• [Data listing]:
○ ○ ○ ○ ○ ○ ○

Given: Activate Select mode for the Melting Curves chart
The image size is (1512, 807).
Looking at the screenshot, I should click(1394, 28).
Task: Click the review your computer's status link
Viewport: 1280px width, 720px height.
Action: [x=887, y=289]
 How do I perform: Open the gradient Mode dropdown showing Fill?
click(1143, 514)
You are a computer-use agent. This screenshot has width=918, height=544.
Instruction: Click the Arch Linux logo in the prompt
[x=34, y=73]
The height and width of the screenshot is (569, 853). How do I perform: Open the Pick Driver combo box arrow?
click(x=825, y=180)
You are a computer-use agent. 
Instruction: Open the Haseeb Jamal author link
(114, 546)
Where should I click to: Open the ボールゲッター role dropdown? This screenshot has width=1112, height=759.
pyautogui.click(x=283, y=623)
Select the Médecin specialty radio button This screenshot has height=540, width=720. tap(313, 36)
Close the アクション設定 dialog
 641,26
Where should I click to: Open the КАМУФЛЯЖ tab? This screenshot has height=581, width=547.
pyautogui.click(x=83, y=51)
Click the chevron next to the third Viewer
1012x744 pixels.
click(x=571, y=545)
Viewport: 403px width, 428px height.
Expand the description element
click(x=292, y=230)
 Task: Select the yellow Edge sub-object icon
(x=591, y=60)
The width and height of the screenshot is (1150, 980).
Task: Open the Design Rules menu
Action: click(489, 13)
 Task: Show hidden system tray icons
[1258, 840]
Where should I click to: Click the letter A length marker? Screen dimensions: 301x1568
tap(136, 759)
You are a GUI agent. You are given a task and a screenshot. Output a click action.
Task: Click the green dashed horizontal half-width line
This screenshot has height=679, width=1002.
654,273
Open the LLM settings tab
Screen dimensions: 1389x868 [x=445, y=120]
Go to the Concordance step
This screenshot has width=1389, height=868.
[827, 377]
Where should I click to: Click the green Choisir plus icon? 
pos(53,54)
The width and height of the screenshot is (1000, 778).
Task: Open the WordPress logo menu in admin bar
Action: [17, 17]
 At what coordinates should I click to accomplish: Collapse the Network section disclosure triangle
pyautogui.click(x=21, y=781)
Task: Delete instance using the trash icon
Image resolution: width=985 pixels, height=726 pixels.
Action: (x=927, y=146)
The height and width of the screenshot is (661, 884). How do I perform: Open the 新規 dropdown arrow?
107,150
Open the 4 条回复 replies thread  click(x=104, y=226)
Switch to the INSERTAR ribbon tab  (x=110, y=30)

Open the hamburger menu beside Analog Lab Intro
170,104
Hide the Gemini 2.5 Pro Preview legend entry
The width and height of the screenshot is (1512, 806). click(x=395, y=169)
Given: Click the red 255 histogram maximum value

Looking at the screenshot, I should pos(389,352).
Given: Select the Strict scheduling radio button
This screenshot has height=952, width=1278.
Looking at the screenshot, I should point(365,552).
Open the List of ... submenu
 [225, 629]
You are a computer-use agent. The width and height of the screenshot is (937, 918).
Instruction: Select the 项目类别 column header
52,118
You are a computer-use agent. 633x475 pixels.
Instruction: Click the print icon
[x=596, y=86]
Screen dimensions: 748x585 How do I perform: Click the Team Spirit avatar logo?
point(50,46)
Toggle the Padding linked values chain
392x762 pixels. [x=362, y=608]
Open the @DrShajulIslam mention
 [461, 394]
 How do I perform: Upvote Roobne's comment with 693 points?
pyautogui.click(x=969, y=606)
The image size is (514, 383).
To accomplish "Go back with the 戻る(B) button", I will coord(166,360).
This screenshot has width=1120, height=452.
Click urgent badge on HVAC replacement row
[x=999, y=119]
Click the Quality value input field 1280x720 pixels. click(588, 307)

○ ○ ○ ○ ○ ○ ○

• [Task directions]: Go through the data and show every line where "button" occurs.

• [Result below]:
Select the Médecin specialty radio button This screenshot has height=540, width=720. tap(313, 36)
Given: Select the Strict scheduling radio button
To accomplish "Go back with the 戻る(B) button", I will coord(166,360).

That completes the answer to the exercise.